The book was announced in April 2021, to be released on October 5. In November 2023, Grohl released an extended paperback edition of the book, featuring essays on creativity, details of the creation of four Foo Fighters songs, and an account of meeting Paul McCartney that was previously exclusive to the audiobook.

==Synopsis==
Grohl narrates his life, from his childhood in suburban Virginia when he practiced drumming on his own teeth, to dropping out of high school to play in the punk band Scream. He then joins the ascendant Nirvana, initially sleeping on singer Kurt Cobain's couch and living in squalor. Nirvana's rise ends with Cobain's 1994 suicide, following which Grohl founds Foo Fighters, playing every instrument on their eponymous debut album.

==Reception==
Several reviewers found The Storyteller to be upbeat and enjoyable, but to be brief or lacking on several subjects, including Nirvana, Cobain's suicide, Grohl and bassist Krist Novoselic's prolonged legal conflict with Cobain's widow Courtney Love, Grohl's first marriage and the frequent rotation of members of Foo Fighters. The use of an unorthodox font for emphasis was criticized.

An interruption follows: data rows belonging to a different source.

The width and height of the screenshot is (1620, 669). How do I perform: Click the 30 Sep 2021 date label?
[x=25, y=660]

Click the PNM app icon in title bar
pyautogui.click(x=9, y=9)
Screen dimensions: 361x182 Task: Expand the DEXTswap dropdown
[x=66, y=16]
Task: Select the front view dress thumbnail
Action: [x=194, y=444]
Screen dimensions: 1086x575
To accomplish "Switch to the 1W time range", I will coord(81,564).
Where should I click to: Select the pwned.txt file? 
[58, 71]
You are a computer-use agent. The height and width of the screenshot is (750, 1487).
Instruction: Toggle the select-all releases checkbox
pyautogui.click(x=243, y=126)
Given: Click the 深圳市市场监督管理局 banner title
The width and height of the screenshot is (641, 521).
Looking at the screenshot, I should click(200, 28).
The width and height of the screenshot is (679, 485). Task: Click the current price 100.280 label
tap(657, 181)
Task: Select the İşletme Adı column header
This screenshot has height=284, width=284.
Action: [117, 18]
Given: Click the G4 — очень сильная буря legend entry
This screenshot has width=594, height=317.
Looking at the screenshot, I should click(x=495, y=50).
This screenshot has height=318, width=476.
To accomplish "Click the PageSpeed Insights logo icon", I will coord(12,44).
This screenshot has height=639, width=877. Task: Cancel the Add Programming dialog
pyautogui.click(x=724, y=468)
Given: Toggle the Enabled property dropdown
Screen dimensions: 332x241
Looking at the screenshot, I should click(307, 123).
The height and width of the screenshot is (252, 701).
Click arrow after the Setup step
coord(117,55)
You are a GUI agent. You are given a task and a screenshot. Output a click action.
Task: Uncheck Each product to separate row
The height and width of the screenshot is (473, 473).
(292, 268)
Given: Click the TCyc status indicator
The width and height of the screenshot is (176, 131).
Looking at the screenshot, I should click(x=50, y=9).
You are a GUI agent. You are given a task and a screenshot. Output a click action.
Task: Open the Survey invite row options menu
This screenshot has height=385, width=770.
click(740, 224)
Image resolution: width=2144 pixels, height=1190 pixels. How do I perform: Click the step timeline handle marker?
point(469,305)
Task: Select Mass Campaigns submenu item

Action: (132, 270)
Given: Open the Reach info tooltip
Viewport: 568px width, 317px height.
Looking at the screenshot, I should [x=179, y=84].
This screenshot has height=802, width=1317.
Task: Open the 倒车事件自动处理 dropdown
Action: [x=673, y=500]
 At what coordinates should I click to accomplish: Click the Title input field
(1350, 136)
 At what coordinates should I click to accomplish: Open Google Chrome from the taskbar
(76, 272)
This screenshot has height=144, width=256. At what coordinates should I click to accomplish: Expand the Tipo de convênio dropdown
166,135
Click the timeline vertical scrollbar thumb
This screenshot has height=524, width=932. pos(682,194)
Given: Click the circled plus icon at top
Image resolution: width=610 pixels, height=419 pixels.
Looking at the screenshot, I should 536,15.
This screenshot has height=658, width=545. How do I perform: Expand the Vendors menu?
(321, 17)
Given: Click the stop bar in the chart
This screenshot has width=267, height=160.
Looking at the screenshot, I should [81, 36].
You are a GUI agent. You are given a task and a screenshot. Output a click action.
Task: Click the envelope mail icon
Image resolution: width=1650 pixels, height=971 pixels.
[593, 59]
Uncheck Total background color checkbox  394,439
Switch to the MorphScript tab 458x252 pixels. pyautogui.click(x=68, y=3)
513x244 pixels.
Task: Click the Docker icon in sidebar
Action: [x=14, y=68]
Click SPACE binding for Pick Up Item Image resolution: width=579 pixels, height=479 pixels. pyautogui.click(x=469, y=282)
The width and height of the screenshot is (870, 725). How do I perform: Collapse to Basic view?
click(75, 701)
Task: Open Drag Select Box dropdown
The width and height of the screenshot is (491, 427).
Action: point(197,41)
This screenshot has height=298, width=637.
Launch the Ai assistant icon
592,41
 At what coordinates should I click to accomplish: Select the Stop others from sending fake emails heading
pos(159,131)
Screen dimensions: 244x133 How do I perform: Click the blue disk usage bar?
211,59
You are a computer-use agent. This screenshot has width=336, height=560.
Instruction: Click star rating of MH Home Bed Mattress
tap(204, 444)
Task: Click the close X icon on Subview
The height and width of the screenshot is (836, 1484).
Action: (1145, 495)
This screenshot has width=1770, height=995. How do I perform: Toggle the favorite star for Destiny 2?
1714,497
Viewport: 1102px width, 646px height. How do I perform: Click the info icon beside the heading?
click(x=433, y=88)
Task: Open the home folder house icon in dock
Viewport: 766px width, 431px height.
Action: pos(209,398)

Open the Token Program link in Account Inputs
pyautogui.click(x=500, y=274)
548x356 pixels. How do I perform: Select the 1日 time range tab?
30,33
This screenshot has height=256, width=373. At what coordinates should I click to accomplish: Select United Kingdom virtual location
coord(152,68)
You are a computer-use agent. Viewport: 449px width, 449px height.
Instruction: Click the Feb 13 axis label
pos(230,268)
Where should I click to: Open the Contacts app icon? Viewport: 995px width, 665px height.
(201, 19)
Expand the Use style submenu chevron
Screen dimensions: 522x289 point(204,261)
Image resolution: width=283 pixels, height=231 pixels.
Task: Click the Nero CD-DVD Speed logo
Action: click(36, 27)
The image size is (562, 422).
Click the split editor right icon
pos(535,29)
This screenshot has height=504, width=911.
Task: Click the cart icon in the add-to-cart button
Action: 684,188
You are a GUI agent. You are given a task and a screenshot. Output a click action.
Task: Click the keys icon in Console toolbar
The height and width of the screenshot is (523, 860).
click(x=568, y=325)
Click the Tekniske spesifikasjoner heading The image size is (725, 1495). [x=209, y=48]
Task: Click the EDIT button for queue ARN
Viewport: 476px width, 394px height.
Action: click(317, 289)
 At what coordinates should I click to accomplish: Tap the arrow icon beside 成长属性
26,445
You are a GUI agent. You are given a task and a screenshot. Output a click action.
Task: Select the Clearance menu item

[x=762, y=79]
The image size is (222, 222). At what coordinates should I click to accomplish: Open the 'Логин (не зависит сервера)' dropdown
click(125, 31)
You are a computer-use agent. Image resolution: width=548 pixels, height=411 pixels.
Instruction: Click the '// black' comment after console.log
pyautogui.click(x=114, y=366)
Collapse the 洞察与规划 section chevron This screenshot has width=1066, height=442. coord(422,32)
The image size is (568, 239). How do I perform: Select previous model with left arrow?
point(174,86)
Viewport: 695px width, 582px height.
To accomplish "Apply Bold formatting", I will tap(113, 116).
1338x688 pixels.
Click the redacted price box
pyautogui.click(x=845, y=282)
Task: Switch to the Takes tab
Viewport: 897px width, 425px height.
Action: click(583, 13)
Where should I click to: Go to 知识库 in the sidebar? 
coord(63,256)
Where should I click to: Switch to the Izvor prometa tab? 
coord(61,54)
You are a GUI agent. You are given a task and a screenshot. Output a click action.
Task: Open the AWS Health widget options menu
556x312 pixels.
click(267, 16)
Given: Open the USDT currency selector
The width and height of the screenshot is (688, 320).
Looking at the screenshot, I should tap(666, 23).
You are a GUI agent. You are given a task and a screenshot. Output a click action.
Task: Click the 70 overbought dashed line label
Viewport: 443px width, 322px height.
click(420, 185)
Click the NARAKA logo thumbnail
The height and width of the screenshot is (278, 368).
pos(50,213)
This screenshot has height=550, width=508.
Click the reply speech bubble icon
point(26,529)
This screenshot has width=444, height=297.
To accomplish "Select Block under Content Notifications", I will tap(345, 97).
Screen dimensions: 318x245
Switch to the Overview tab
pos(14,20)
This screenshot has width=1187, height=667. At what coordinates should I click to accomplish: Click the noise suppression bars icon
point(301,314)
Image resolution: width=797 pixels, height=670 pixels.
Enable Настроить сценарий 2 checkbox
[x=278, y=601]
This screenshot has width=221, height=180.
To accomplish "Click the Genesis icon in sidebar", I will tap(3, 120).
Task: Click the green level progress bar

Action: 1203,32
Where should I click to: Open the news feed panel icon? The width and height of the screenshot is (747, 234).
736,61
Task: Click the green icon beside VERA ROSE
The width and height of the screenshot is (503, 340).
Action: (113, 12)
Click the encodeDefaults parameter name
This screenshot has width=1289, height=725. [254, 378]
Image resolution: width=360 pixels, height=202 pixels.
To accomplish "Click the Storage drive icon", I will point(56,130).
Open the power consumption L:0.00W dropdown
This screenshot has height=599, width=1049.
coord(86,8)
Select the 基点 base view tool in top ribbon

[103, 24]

Grohl did a one-man show titled The Storyteller in which he told monologues of stories from the book, along with performances of his songs. Ian Gittin praised the performance in The Guardian, but found both the book and the show to be too long.

The book went straight to number one on the hardcover non-fiction charts in the United States, and remained there for a second week.